Second, that people “know” fairness and not the law means, we think, that it is extremely important to separate lawfulness from unlawfulness on the one hand, and fairness and unfairness on the other while specifying a relationship among them as we do in the model presented above. Perhaps the most important reason to do this is that police are creatures of law and are trained in it. Police are not everyday lawyers. They strive to conform their behavior to set of norms and scripts heavily influenced by formal law.

The bifurcation we see on the spectrum of evaluations that ordinary people make regarding police behavior represents a social psychological disjuncture in police-citizen engagement that is damaging to citizens, counterproductive for policing agencies and ultimately inconsistent with the police accountability project that is critical to so many cities today. Of course, one way to respond

to the fact that citizens are unaware of the law is to educate them about constitutional law in the hope that they may comport their internal assessment processes in ways that are much more consistent with articulated law. To be blunt, this is likely a fool’s errand. The resources involved would be enormous, and the project bumps up against the natural inclination that people have to choose evaluative methods that are consistent with and affirm their social identity.

Constitutional law, as it is currently composed, does not emphasize the importance of quality of police treatment, but rather places a premium on the police officer’s intention when she decides to exercise her discretion to engage someone. The values that the law protects are not those that ordinary folks, at least in this area, regularly look to when constructing individual or group identity as decades of social psychology make clear. Nothing about constitutional law prohibits a police officer from being rude, and very little of constitutional criminal procedure promotes the kinds of dignity concerns that people tend to care about.

Indeed, as our review of the constitutional imperative of suspicion which highlights much of the law is even at odds with concerns about human dignity.64 When the police deal with people in the community their legal framing encourages them to look at people as potentially engaged in “suspicious” activity. It is identifying signs of such activity that justifies police officer intervention into people’s life.

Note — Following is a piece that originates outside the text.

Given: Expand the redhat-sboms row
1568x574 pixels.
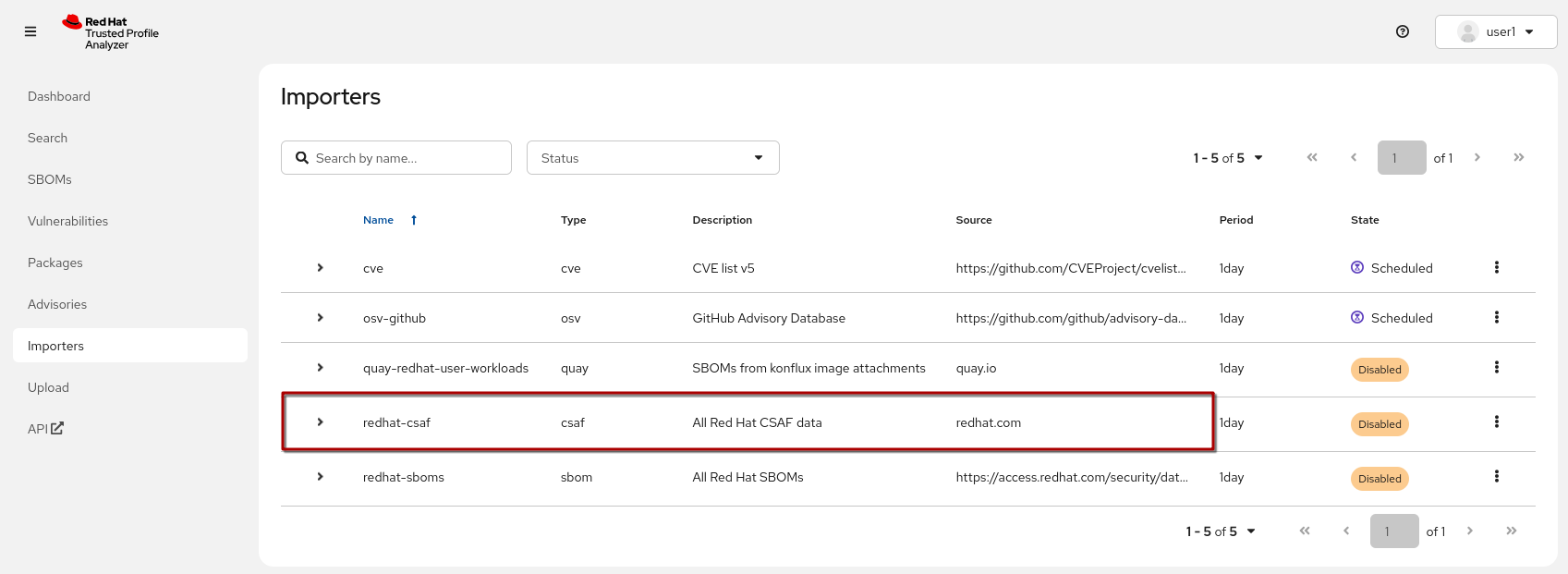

Hence, when people deal with the police their experiences are tinged with mistrust and a demeaning tone. The police already suspect those they deal with are “up to no good” and they adopt the tone on inquisitors to gather data in support of these suspicions.

One possible reform strategy is to advocate change in the legal rules that shape police conduct – perhaps along the lines that Bill Stuntz has suggested.65 We worry that this approach is an exercise in futility. Thus, we may be better served by educating police officers about procedural justice. Police officers need to comport their behavior with constitutional rules, yes, but they also need to be encouraged to treat people with dignity and respect regardless of whether the rules require it.

Third, that the approach we have outlined likely leads to safer streets is only one of its benefits. As British legal scholar, Neil Walker, notes “the police are both minders and reminders of community – a producer of significant messages about the kind of place that community is or aspires to be.” Taking Walker seriously promotes an understanding of the policing enterprise that is different from is different from the usual conception that emphasizes solution of collective action problems, which in turn emphasizes police primarily as crime control agents. We do not doubt the positive benefits of policing agencies casting themselves as necessary utilities for the production of safe, functioning communities akin to well-lit streets, clean water, and cheap, widely available electricity. One must be careful in making the public utility analogy,
however. A consequential conception of a public good, which the utility analogy clearly is, conceives of production of the good as one that can be enjoyed by individuals and aggregated up, so to speak. Thus its benefits – and costs – can always be assessed in terms of efficiencies at the individual level, and it is possible to imagine the good’s production by some entity other than the state.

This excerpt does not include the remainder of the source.